Wednesday, January 4, 2012

Armed Forces Covenant Bill

The Sunday Standard> A Bill that arms the supreme sacrifice by Ritu Sharma Last Updated : 18 Dec 2011 09:37:37 AM IST
NEW DELHI: A soldier’s sacrifice may no longer be in vain. A Bill on military covenant— the nation’s promise that soldiers and their families will be cared for in return of their sacrifices— will soon be introduced in Parliament.
The Indian armed forces are among one of the largest volunteer forces in the world. With their life so fraught with risk, the Armed Forces Covenant Bill plans to honour the “unique service” given by the members of the armed forces and their families.
The British Armed forces got its Military Covenant law this year. The Indian Armed Forces Covenant Bill is awaiting Parliament to resume normal functioning to be introduced.

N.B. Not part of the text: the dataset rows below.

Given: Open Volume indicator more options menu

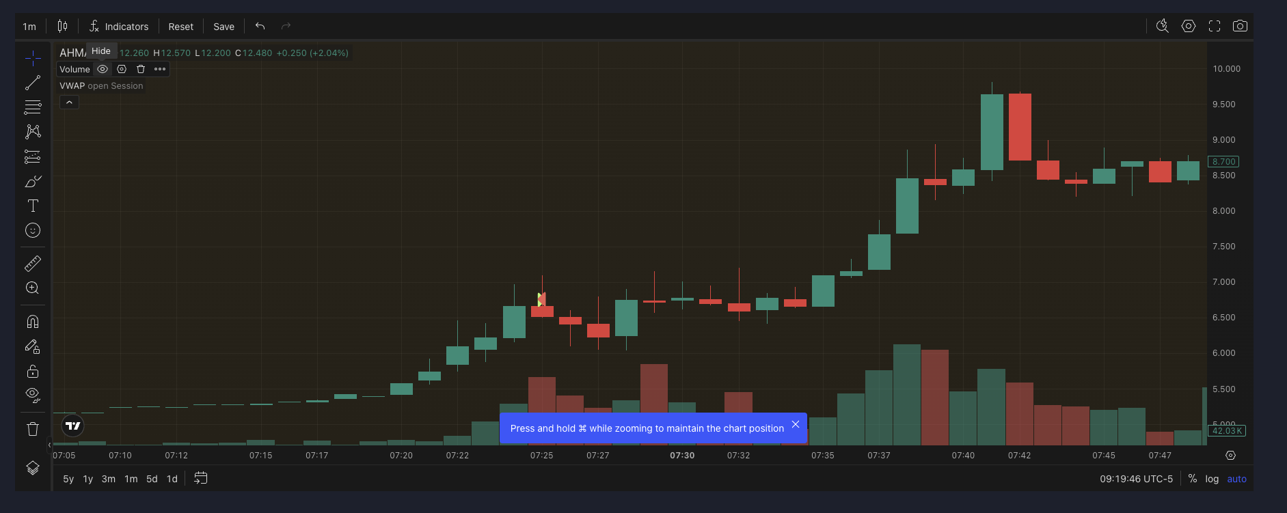Looking at the screenshot, I should click(160, 69).
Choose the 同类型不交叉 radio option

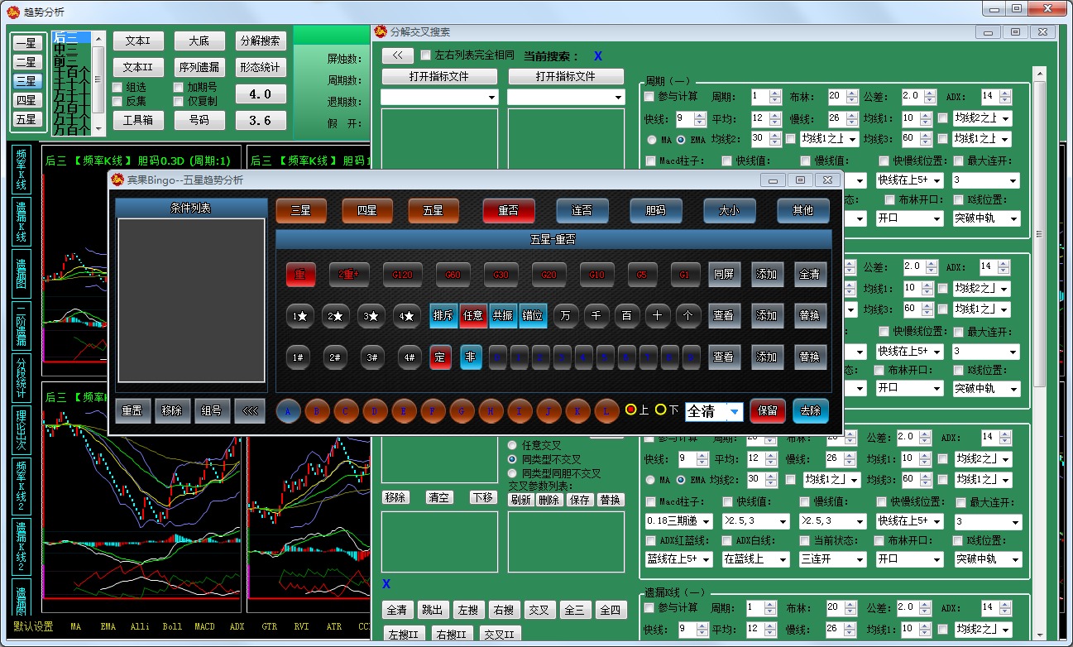pos(512,459)
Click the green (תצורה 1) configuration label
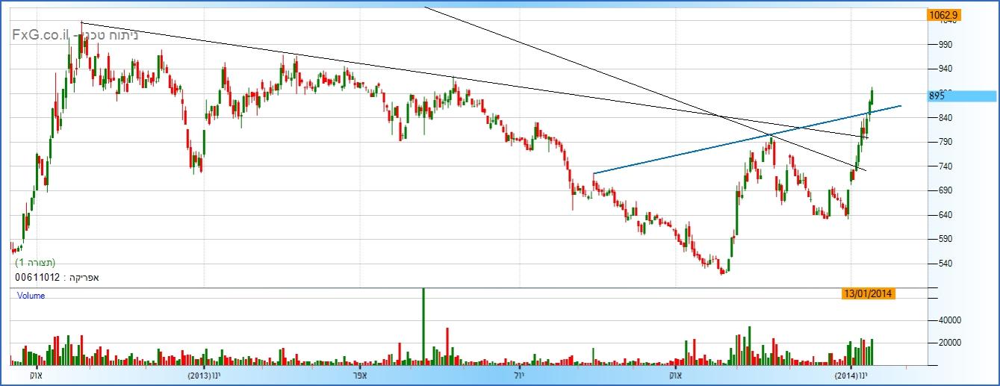The image size is (1000, 386). tap(35, 263)
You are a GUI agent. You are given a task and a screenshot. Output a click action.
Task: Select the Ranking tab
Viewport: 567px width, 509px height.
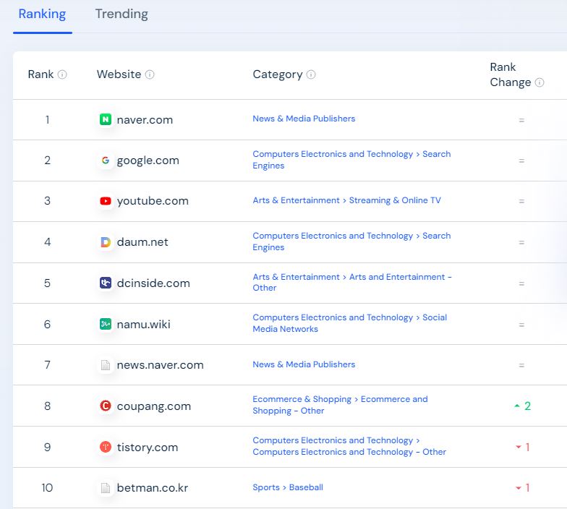(42, 14)
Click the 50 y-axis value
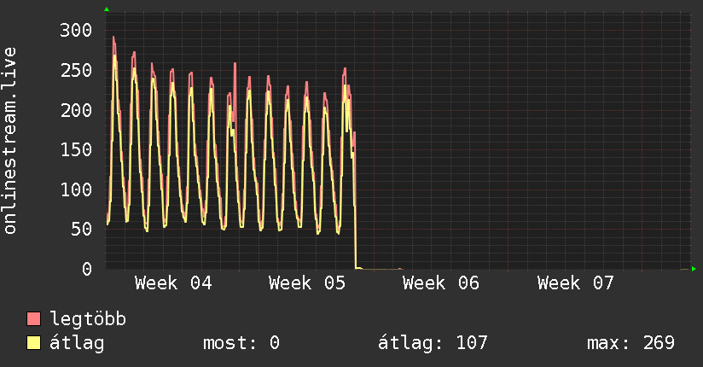 pyautogui.click(x=80, y=229)
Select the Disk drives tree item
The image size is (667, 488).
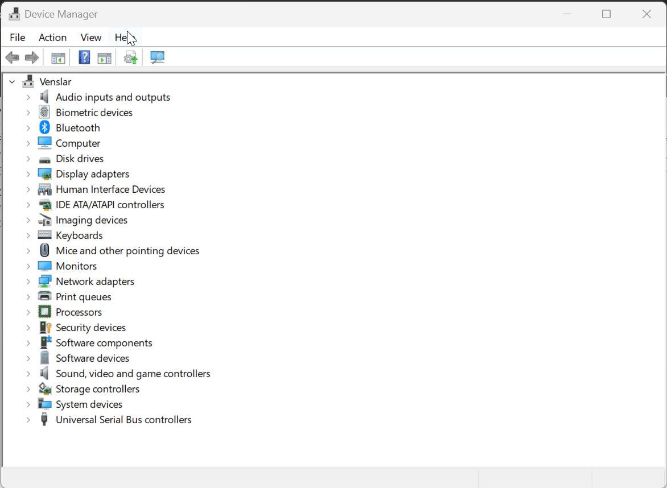click(79, 159)

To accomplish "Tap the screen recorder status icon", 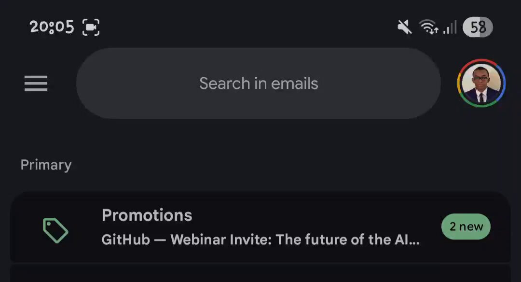I will click(91, 27).
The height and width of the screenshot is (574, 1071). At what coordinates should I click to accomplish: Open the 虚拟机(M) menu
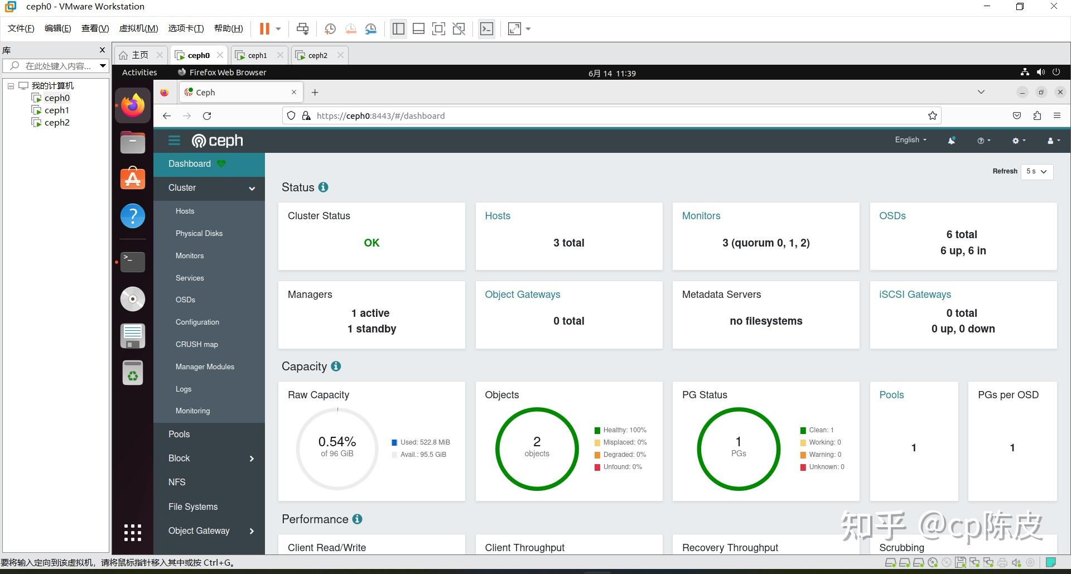[x=139, y=28]
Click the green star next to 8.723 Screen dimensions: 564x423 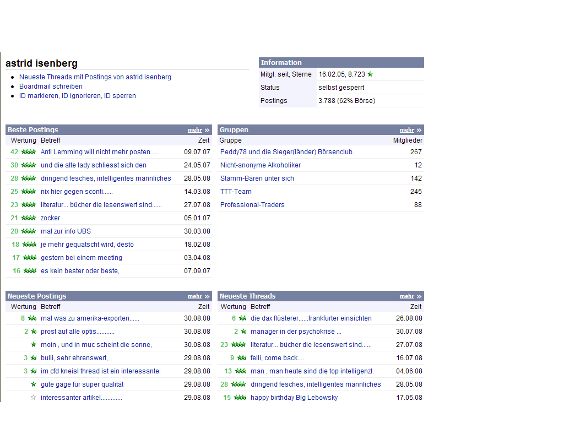(x=370, y=74)
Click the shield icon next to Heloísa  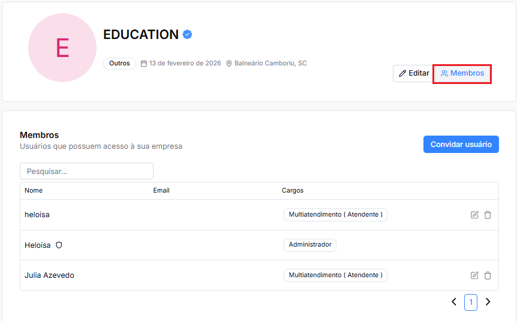click(59, 245)
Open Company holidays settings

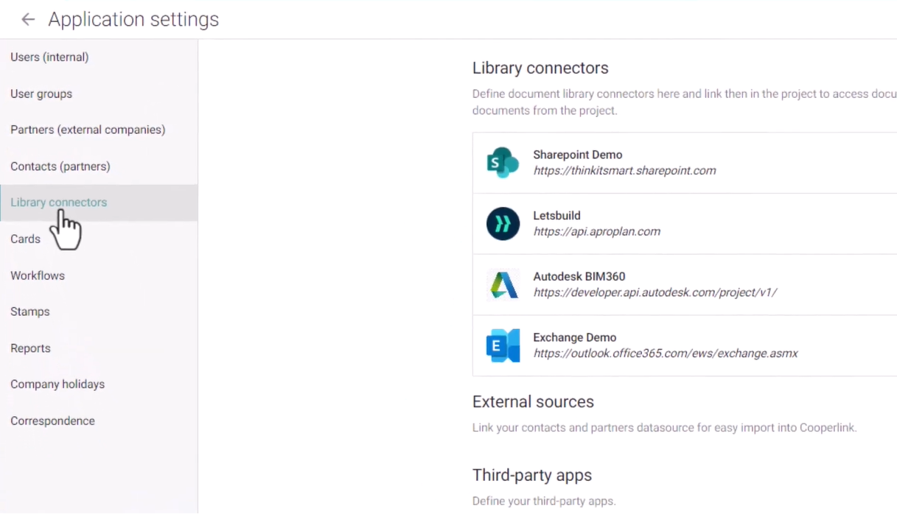click(57, 384)
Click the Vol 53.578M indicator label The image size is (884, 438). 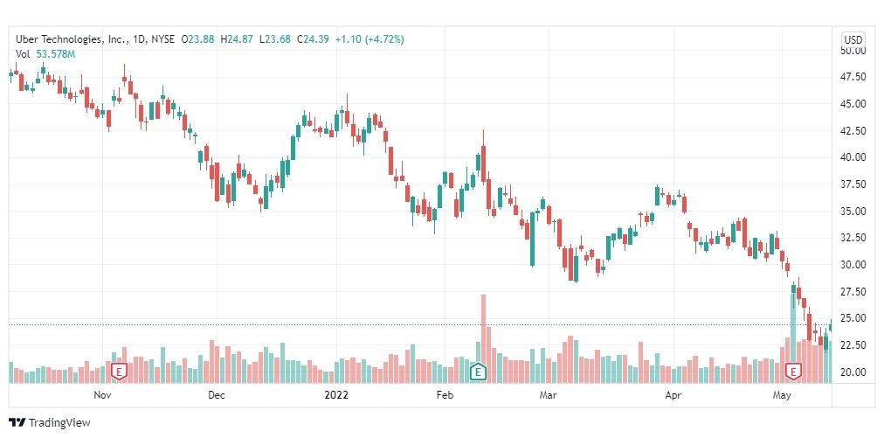(45, 54)
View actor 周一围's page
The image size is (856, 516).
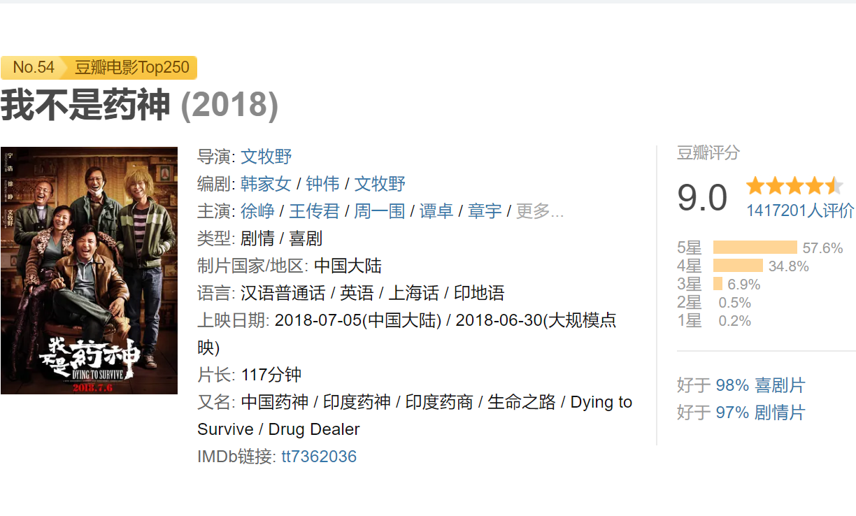tap(379, 211)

“The country needs to demonstrate its commitment to the well-being of the members of our armed forces and their families. This Bill underlines the country’s commitment and moral obligation towards them,” Rajya Sabha MP Rajeev Chandrasekhar, who will pilot the Bill, told The Sunday Standard.
The proposed Bill envisages “pledging of commitment” that soldiers— both retired and serving —and their families will be provided with medical support, education; good quality and affordable accommodation; a comprehensive compensation system; maintenance for disabled soldiers and bereaved families; reservation in civilian jobs particularly related to security and more. It also entails the government set up the Armed Forces Grievances Redressal Commission, comprising senior judges and top army brass to oversee that the provisions of the law are fulfilled.
“The Bill will also require the Minister of Defence to present an Annual Covenant report to Parliament every year on the progress of improvements in key areas including healthcare, housing and education,” Chandrasekhar added.
The serving officers see the idea of making military covenant a law as a distant dream but hope that the legal pledge on the part of the country will go a long way in buoying the spirits of the soldier.
“In the present scenario where corporate culture is taking toll on the recruitment in the armed forces, the legalisation of military covenant will boost the trust of army men that his family and loved ones will be taken care of if he is gone. This would enable him to discharge his duties with ultimate fearlessness,” a serving officer said.